Real Estate Pro Forma Return Metrics

A common question when attempting to value a commercial real estate deal is “What return metric should I use?” Common metrics include, Cap Rate, Cash on Cash and IRR. All of these Broker License Definition metrics approximate an annual percentage return you will receive on your investment. Which metric is the most useful? Let’s first look at how each metric is calculated.
The cap rate is a real industry term which is determined by dividing the net operating income of your property by the purchase price of your property.

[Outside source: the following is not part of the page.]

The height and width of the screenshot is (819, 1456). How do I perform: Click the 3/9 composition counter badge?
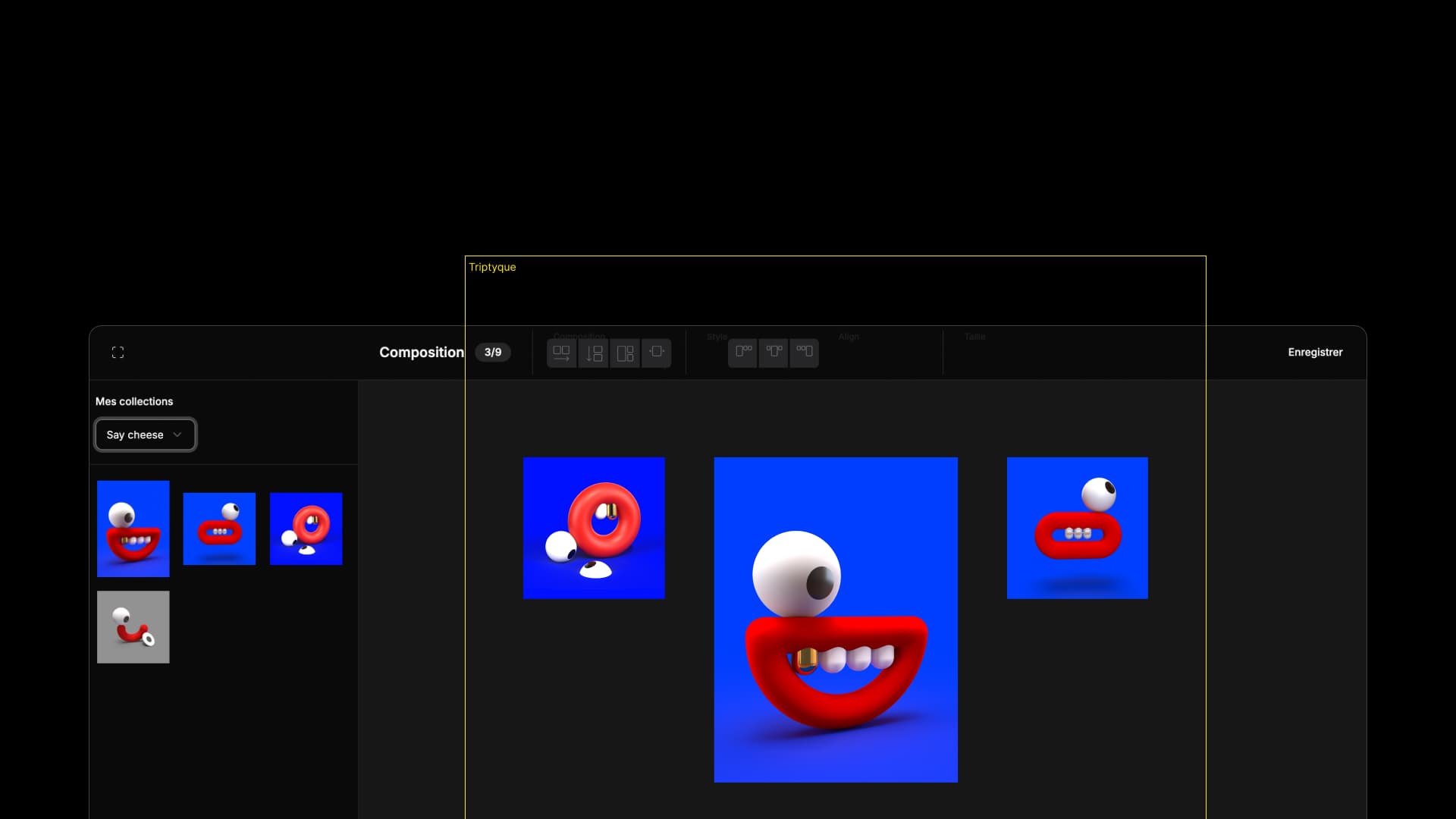(493, 353)
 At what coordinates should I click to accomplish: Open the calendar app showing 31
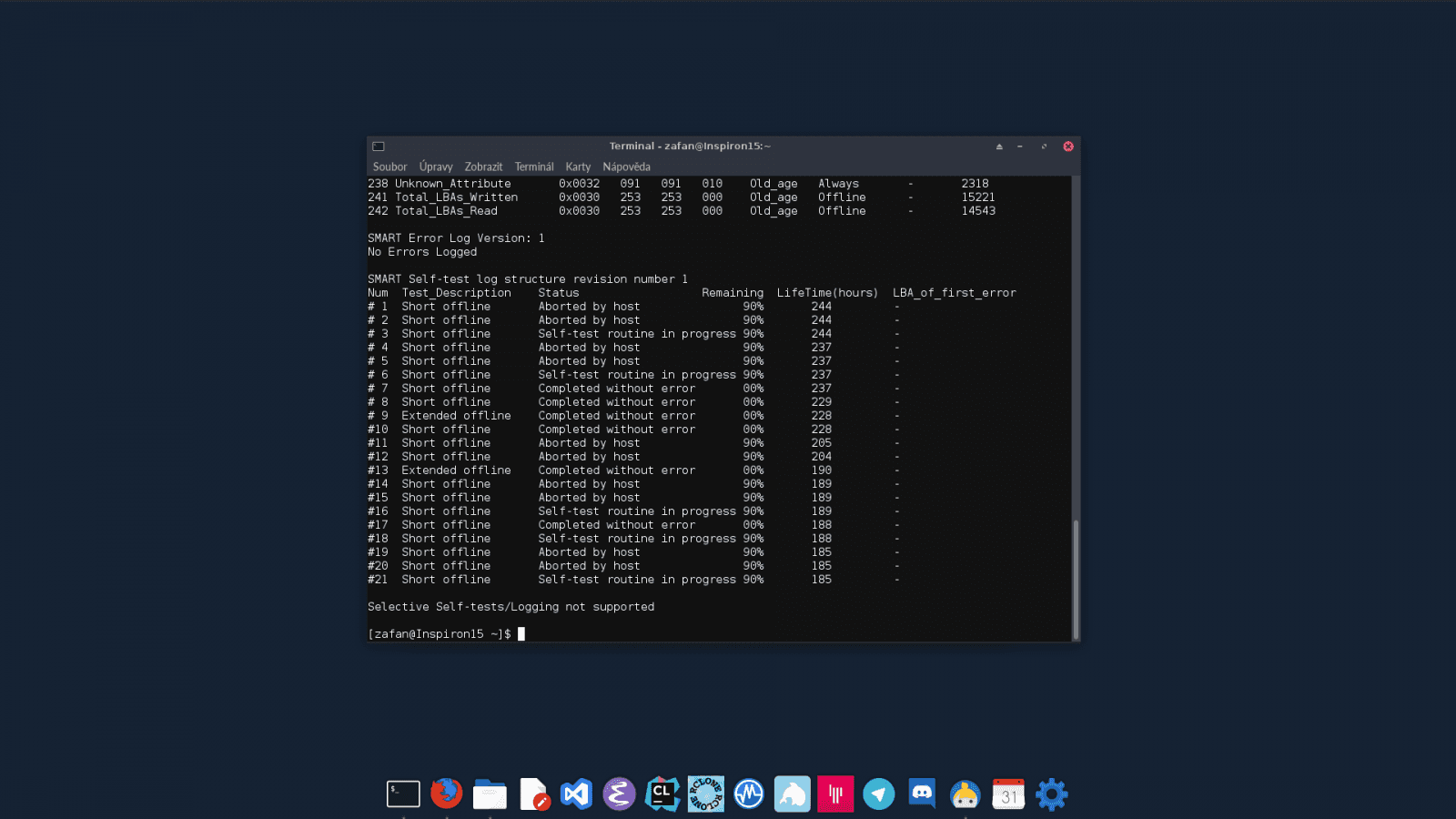pos(1007,794)

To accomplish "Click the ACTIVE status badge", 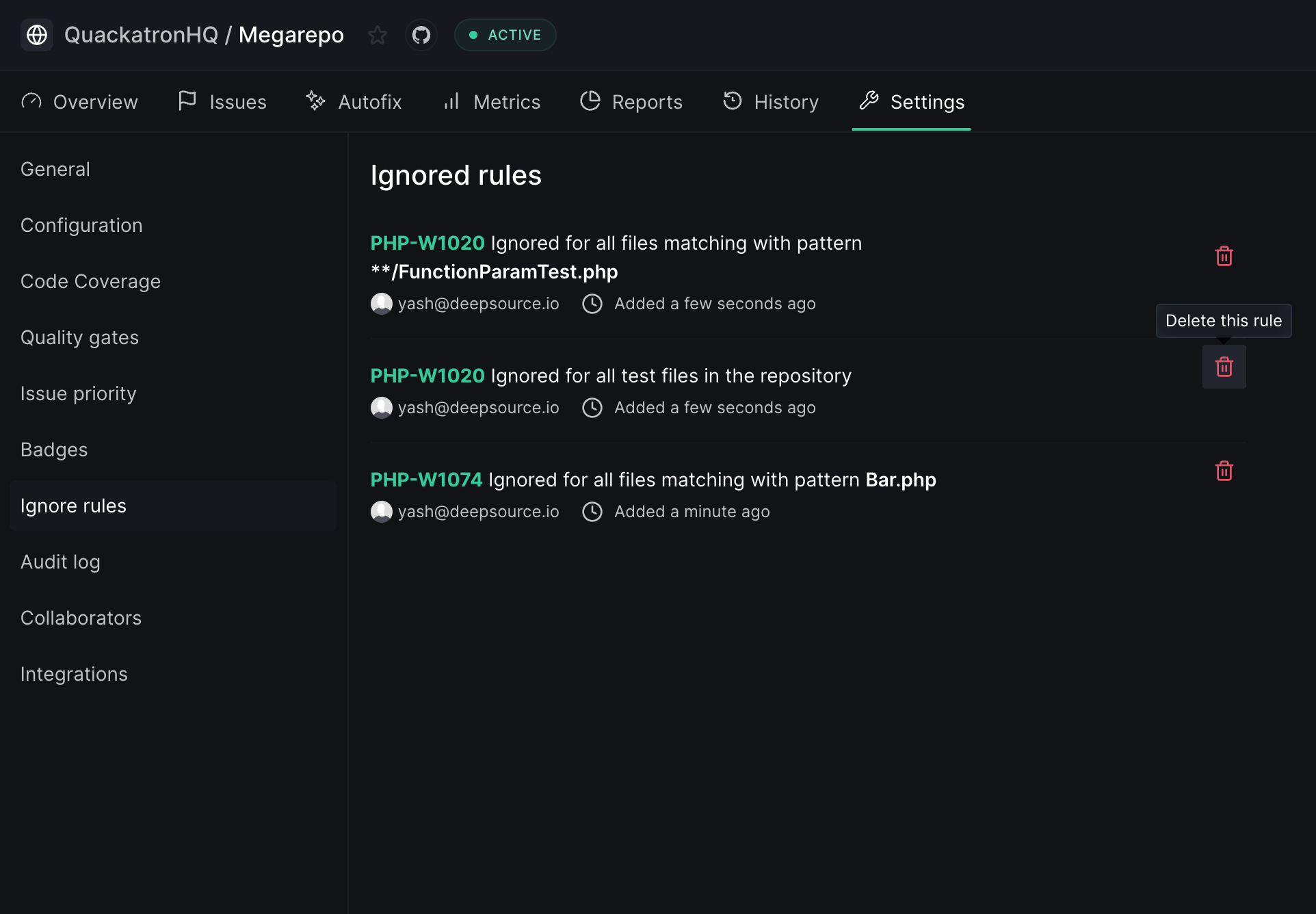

So, if you bought a property for one million dollars and in the first year your net operating income was one hundred thousand dollars, then your cap rate would be ten percent or you would say that you bought the property at a ten cap. Cap rates are also used to approximate the price you would pay for a building. Riskier investments require higher returns, so that a riskier property would require a higher cap rate from an investor. A safer property would be purchased at a lower cap.
Cash on Cash is an industry term that is determined by dividing the investor’s cash flow of a particular operating year with the amount of equity or cash the investor has invested. So, if an investor put up one hundred thousand dollars of equity to purchase a property and in the first year he or she received eight thousand dollars in cash flow after all expenses and debt service, then the investor’s cash on cash return for the period was eight percent. Another derivative of cash on cash is called cash on cost. Instead of the equity investment, this metric uses the cost of building or renovating a building and the associated cash flows that the investment will generate.
IRR is a general finance term that is commonly used in commercial real estate. IRR stands for internal rate of return and is calculated by using all the cash flows an investor will make (positive and negative) over the course of the investment period. IRR represents the average annual yield the investor will realize over that time period.
What are the differences between these return metrics? Cap Rates are usually used in analyzing the purchase and sale of properties. They only look at the transaction event in that specific time period and do not look at the entire string of cash flows. Cap Rate is a good way to get Real Estate Marketing Ideas For Social Media a quick judge of how a particular property is being valued. Cash on cash looks at the individual cash flow periods and does not look at appreciation of the asset upon exit. IRR looks at the entire cash flow of the investor and is a more exact approach to valuing an investment.